The line containing "Instruction: Select row 16 header" marks the start of the required copy, which runs to the final line of the entries; return those lines exactly, without any pictures.

■ Material for this task ■
=== Begin Enclosure ===
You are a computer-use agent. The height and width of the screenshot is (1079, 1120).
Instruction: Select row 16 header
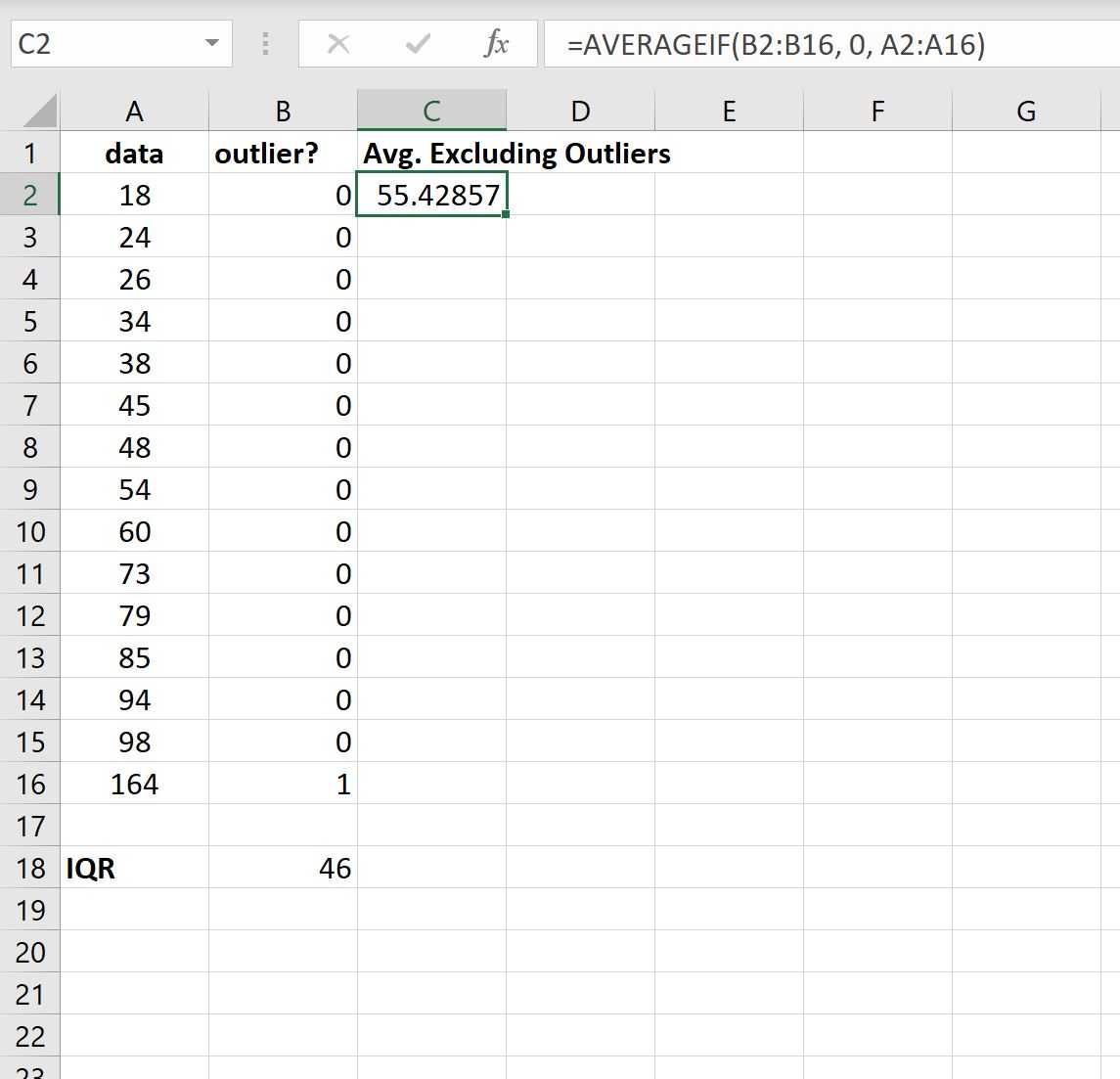tap(30, 785)
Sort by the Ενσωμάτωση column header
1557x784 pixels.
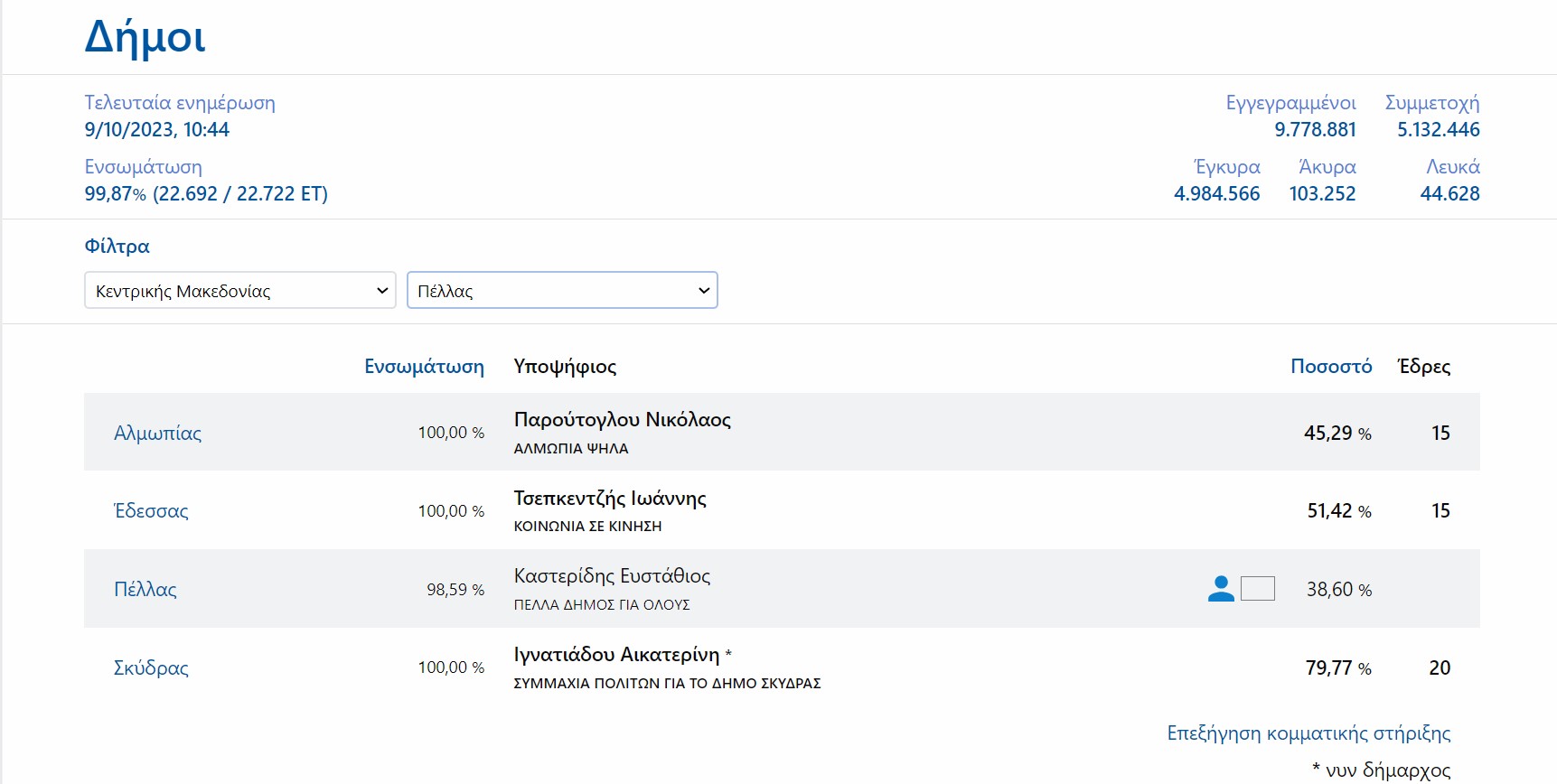click(x=424, y=367)
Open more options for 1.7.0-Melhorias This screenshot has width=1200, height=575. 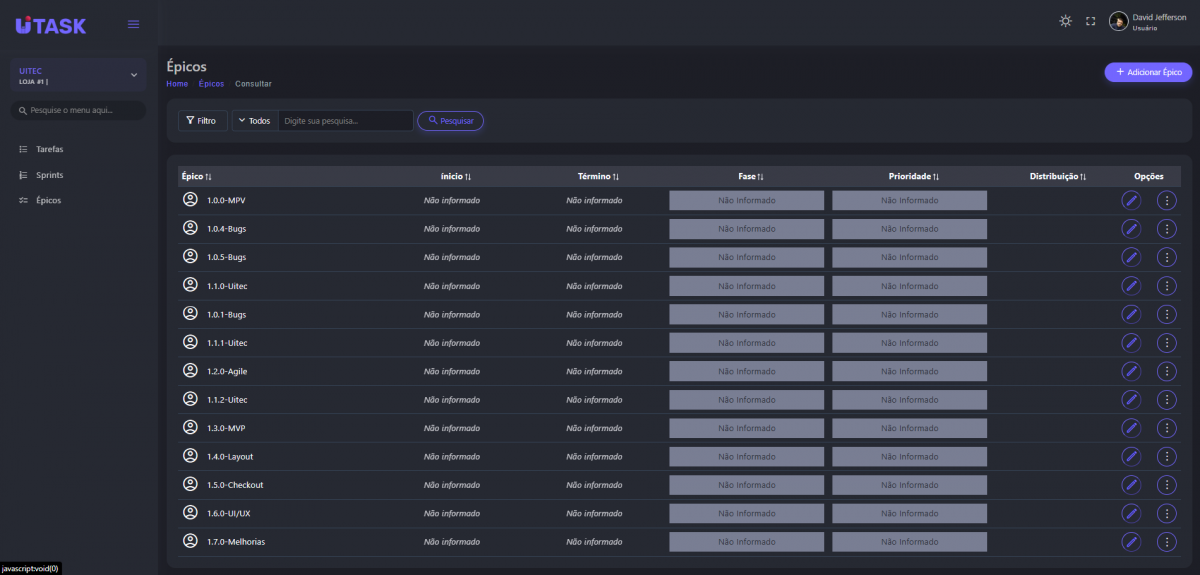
=== End Enclosure ===
■ Task answer ■
Instruction: Select row 16 header
tap(30, 785)
Sort by the Ενσωμάτωση column header
1557x784 pixels.
click(x=424, y=367)
Open more options for 1.7.0-Melhorias This screenshot has width=1200, height=575. 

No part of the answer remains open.